La découverte, annoncée par le New York Times il a quelques jours, puis relayée dans le Quotidien de l’Art, était un secret bien gardé. L’œuvre est connue du PDG de la marque de luxe depuis près d’un an, mais il avait formellement interdit à quiconque d’en révéler l’existence, afin de faire coïncider la nouvelle avec le début de la Fashion Week à Paris.

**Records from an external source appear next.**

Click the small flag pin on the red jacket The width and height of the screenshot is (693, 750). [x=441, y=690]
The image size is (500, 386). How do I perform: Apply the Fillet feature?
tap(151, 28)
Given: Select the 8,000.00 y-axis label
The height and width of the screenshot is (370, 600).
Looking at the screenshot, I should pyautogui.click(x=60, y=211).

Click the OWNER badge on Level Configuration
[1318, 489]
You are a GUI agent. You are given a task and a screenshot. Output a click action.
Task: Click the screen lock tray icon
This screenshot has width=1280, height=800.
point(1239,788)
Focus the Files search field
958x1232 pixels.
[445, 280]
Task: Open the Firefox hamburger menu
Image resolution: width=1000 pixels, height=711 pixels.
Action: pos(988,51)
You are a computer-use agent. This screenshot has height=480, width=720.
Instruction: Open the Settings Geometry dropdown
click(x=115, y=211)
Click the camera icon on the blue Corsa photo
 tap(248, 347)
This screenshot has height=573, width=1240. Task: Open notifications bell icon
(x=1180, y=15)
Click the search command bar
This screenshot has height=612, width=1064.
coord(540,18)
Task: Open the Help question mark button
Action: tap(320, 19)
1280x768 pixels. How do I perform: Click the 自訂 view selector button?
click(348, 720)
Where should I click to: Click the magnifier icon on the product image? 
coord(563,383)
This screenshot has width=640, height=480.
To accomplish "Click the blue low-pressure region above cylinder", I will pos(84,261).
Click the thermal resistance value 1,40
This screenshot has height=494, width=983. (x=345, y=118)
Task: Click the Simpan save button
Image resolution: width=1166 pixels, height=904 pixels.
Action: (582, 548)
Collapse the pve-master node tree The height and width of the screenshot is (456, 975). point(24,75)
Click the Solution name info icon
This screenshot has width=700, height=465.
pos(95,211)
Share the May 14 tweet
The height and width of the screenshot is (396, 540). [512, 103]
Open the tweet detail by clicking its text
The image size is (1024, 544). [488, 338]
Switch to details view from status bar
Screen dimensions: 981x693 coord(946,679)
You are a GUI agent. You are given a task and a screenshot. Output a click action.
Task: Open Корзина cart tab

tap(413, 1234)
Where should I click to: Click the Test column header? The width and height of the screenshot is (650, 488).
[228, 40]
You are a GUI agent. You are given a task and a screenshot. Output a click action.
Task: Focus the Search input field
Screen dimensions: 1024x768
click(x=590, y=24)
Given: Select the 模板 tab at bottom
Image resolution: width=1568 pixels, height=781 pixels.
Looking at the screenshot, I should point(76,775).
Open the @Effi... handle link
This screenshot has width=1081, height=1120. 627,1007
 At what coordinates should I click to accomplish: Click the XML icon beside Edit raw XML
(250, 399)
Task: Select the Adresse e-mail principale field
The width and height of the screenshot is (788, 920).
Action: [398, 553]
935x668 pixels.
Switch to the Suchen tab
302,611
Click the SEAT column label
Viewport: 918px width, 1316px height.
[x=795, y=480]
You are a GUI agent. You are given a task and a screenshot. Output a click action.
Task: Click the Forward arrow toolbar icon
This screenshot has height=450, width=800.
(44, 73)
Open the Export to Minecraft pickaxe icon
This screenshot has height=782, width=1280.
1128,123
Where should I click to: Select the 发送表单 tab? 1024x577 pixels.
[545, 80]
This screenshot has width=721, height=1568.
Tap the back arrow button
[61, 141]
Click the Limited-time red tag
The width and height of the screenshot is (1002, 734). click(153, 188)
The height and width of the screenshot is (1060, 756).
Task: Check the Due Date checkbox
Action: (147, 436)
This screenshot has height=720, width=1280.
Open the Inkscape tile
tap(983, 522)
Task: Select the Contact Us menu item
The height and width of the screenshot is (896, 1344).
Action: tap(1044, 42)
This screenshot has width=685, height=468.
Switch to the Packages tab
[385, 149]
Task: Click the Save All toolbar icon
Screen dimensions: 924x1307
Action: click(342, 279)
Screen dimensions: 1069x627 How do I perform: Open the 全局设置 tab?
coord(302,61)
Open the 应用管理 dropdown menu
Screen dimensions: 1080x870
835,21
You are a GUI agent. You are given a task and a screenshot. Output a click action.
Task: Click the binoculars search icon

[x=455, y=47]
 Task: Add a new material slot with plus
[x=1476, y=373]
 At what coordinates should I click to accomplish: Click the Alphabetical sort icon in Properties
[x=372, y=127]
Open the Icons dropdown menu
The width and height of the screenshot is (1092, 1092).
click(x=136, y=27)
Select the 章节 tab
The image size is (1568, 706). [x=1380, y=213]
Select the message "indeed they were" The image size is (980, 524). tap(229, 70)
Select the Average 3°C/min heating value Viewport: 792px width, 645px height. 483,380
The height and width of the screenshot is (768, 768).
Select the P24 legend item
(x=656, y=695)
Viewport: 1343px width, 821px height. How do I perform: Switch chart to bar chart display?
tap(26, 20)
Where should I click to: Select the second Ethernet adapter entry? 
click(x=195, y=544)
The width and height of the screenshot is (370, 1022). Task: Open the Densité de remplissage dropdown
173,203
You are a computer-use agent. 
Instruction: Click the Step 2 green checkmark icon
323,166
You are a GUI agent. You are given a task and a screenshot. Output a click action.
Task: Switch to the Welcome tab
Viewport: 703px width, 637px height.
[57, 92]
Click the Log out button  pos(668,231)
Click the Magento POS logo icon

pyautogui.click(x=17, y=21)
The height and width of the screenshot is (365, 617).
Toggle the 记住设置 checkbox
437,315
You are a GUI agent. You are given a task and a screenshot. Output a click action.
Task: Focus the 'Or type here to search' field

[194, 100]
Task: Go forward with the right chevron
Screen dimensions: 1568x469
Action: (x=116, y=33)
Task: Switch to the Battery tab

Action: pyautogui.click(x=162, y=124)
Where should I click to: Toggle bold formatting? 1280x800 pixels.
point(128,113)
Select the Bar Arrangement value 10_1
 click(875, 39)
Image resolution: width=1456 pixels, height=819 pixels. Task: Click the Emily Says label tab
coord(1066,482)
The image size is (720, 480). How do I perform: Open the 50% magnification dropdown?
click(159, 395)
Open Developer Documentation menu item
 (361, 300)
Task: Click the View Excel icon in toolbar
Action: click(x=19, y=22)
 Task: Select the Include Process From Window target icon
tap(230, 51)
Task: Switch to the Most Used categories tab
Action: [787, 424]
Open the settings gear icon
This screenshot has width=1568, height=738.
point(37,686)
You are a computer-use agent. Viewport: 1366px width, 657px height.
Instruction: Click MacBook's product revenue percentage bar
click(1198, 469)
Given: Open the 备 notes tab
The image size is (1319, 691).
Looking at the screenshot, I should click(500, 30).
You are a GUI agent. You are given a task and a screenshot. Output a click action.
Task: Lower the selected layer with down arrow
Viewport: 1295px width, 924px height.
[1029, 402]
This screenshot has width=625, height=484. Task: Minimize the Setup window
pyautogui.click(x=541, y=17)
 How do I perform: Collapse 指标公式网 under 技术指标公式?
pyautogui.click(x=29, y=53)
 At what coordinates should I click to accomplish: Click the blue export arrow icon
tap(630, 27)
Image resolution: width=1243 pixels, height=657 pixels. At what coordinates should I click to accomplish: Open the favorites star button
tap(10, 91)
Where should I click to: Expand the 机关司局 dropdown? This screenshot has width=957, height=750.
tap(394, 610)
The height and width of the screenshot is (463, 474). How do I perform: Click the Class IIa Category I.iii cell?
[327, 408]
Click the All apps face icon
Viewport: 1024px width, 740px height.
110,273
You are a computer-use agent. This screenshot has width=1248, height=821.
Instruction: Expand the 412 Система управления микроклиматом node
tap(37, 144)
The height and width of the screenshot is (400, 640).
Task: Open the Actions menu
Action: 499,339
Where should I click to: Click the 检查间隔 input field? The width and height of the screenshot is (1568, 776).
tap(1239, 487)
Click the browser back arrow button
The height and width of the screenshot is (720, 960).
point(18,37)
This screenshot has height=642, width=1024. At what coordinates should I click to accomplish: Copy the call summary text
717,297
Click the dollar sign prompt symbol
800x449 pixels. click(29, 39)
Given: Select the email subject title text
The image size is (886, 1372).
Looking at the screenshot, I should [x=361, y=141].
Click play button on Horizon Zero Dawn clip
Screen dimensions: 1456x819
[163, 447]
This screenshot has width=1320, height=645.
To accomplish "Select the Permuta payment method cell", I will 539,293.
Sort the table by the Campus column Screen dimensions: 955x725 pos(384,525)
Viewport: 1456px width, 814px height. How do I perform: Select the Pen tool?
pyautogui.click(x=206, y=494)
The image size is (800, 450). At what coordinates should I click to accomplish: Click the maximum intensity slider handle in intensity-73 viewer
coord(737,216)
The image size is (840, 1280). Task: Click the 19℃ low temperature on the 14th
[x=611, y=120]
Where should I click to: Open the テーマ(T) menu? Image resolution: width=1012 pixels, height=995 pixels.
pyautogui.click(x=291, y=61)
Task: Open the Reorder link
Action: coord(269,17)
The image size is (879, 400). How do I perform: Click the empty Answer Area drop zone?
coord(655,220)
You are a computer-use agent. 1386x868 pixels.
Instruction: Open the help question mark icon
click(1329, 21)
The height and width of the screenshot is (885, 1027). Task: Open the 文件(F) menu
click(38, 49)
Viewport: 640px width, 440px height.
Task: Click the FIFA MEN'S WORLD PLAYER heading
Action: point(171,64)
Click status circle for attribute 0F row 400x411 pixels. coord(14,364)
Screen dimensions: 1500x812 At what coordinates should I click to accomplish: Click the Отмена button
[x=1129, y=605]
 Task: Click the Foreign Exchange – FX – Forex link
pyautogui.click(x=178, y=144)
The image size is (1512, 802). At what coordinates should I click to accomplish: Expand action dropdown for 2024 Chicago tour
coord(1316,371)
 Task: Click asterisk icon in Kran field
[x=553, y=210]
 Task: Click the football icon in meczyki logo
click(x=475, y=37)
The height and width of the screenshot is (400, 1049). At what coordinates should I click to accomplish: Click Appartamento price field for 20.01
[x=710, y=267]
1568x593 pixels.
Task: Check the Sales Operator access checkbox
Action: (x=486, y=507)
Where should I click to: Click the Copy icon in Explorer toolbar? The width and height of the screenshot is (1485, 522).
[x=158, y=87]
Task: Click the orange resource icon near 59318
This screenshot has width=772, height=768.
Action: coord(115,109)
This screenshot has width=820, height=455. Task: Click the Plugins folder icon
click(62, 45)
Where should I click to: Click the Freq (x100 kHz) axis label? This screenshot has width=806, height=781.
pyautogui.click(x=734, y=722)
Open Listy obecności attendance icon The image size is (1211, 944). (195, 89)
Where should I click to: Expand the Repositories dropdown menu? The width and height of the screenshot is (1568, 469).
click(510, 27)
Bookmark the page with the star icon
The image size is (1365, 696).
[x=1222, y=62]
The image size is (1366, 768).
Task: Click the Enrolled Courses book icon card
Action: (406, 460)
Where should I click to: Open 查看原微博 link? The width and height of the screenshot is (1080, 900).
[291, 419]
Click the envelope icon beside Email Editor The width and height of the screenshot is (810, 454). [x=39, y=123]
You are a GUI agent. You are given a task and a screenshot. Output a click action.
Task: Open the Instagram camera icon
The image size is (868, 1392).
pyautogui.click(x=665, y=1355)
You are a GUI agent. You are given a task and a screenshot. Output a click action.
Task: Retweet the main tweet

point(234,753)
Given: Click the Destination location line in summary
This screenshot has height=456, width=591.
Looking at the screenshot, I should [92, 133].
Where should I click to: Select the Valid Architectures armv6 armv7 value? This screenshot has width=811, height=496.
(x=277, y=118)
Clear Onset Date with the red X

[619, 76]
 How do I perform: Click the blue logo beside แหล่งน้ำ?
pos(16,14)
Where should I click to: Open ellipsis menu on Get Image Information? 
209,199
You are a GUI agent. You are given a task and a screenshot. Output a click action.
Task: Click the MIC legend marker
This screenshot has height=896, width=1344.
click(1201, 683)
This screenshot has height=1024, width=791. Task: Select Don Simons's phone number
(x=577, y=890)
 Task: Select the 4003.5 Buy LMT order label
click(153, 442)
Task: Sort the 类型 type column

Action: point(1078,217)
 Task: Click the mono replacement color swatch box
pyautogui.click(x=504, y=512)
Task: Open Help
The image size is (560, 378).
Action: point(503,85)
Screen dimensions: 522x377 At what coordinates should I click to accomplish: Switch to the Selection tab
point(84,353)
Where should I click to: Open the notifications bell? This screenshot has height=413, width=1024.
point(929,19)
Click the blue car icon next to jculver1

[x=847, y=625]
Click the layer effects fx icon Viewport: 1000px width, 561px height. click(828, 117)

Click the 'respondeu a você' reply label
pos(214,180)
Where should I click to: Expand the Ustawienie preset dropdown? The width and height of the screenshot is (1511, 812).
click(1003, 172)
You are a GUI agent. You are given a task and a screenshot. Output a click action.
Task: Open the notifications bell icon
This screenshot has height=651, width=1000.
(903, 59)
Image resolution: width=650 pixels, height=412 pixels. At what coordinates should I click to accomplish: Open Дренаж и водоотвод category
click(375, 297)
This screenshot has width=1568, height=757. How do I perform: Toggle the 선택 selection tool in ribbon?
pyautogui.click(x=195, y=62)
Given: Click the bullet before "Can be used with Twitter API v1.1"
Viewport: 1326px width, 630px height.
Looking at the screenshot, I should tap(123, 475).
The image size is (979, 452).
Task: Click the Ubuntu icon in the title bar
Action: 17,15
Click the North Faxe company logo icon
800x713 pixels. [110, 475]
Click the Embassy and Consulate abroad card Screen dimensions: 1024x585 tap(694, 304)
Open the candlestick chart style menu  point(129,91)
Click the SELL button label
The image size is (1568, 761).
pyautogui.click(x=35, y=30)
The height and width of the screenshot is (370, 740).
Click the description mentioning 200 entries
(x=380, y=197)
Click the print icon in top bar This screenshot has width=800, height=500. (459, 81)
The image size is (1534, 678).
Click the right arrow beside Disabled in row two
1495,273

La boutique devait ouvrir cette semaine, permettant à Oscar de la Renta d’avoir un pied dans la capitale française pendant les défilés les plus attendus de l’année, bien que la marque n’ait pas de show à son actif. Seulement, l’année dernière, lors des rénovations du nouvel espace 4 rue de Marignan, le directeur de l’enseigne, Alex Bolen, reçoit un appel de la part de son architecte, qui le somme de se rendre sur place immédiatement pour venir juger d’une « découverte ».

Image ©Julien Mignot pour The New York Times Image ©Julien Mignot pour The New York Times

Les ouvriers du chantier ont été mis sur la piste du tableau en remarquant l’existence d’un plafond en lambris du XIXe siècle, constitué de 29 panneaux carrés incrustés et peints de sceaux héraldiques, conservé pendant des décennies sous un second plafond. C’est en abatant une cloison un peu plus tard que l’équipe découvre une peinture de six mètres sur trois, noircie par le temps, s’étendant sur toute la surface du mur. Des cavaliers arborant des vêtements du XVIIe siècle y sont représentés, en halte devant la ville de Jérusalem, dont on discerne la mosquée au loin.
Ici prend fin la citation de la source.